With any new design project, Paoli spends hardly any time sketching and instead gets into SolidWorks almost immediately. “The first thing I would typically do is a single block model. There are no internal features or components, it is just a really rough and ready way of modelling stuff up.
“At which point, we can quickly start playing around with proportions and different configurations. It’s really quick to just change the aspect – make it taller, a bit wider, a bit deeper, change the colours etc. It means that we can be in a creative meeting and be varying stuff live on a big screen.
Then, once we have settled down on the overall shape and proportions, we start building up the details,” he explains.
Having worked up the 3D model, a fair amount of prototyping will take place before any tooling is done. All testing of prototypes, including audio and electronics testing, is undertaken by the small design team at Ruark.
“We used to do a lot of SLA and SLS in the UK but funnily enough we actually found that we get better results when we machine a part from solid in China,” comments Paoli.
“So it takes a bit longer – a week or sometimes less – but it is cheaper and you get a really good finish straight out the box. This means that we actually get to use it – it is convincing enough for people to look at and believe that it is a real part.”
Once the 3D model is finalised, the CAD files are sent digitally to the toolmakers in the Far East, who will then do any tweaks and send the files back.
“We then sign off the tool making sure that they haven’t messed about with our design too much. We try and design appropriately for tooling but obviously the toolmaker always has reasons to do things slightly differently but they can have a profound effect on the aesthetics. So where a split line is on a piece of plastic, for instance, whether it is visible and if you can feel it etc.” says Paoli.

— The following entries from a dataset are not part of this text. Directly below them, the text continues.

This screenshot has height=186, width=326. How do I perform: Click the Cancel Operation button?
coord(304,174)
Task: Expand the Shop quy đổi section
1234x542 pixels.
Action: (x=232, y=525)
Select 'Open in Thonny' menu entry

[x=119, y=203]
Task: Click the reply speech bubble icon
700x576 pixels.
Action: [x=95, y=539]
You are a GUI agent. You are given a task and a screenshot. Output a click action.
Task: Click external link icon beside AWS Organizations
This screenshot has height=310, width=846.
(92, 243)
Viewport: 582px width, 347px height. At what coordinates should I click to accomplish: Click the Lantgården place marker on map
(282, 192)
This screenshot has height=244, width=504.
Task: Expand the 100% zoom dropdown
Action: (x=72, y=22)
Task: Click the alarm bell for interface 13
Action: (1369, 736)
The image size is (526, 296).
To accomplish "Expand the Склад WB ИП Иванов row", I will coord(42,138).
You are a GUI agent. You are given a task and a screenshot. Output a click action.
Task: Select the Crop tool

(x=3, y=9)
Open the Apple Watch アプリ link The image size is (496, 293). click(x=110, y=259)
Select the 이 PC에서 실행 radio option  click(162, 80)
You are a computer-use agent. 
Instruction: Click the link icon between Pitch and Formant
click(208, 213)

The design team visit the factories regularly and seeing the production and assembly lines does make O’Rourke feel nostalgic for the early days when Ruark had a busy workshop in-house.
“It reminds me of how we used to do things here but there is just not the cabinet works capability in the UK anymore. They just can’t deliver on the scale that we want.
“I think what the government needs to do is invest in manufacturing and machine tools maybe through interest free loans or tax breaks. We definitely need manufacturing jobs here,” says O’Rourke.
Small but mighty
The same CAD data used in the design process – including cutaways and exploded views – is utilised by Paoli for the illustrations in the user guides and on the product packaging, which is also designed in-house.
There is no doubt that this is a busy team. The latest version of the R7 has just launched, the new MRx smart stereo speakers are in the final stages of development and not to mention the other five projects that are currently on the go.
“If you have the experience and skills in-house as well as the digital tools – be it 3D CAD, audio modelling or modelling of circuits – it doesn’t take that many people to get an awful lot done. And we often find that it’s the factory that is the bottleneck, we can actually out pace a lot of what they are doing.
“Whereas 40 years ago, or even not that long ago, it would be the other way round where you had a whole draughting office with engineers and draughtsman drawing stuff,” comments Paoli.
As I leave, the team get back to measuring and listening to samples of the drive units for the new MRx speakers, the launch date of which has been delayed, not due to any bottleneck from the factory’s side, but rather the design team’s drive for perfection.
This is, of course, no bad thing. “Alan will not let a product go out to the shops until it’s the way that he expects it to be,” says Richard McKinney, Ruark Audio’s sales director.
“In some ways it can be frustrating from a sales point of view because you want to get it out there as quick as possible but in the long term it’s the right thing to do.
It’s that attention to detail that makes our products the success that they are, both aesthetically and in terms of sound quality.”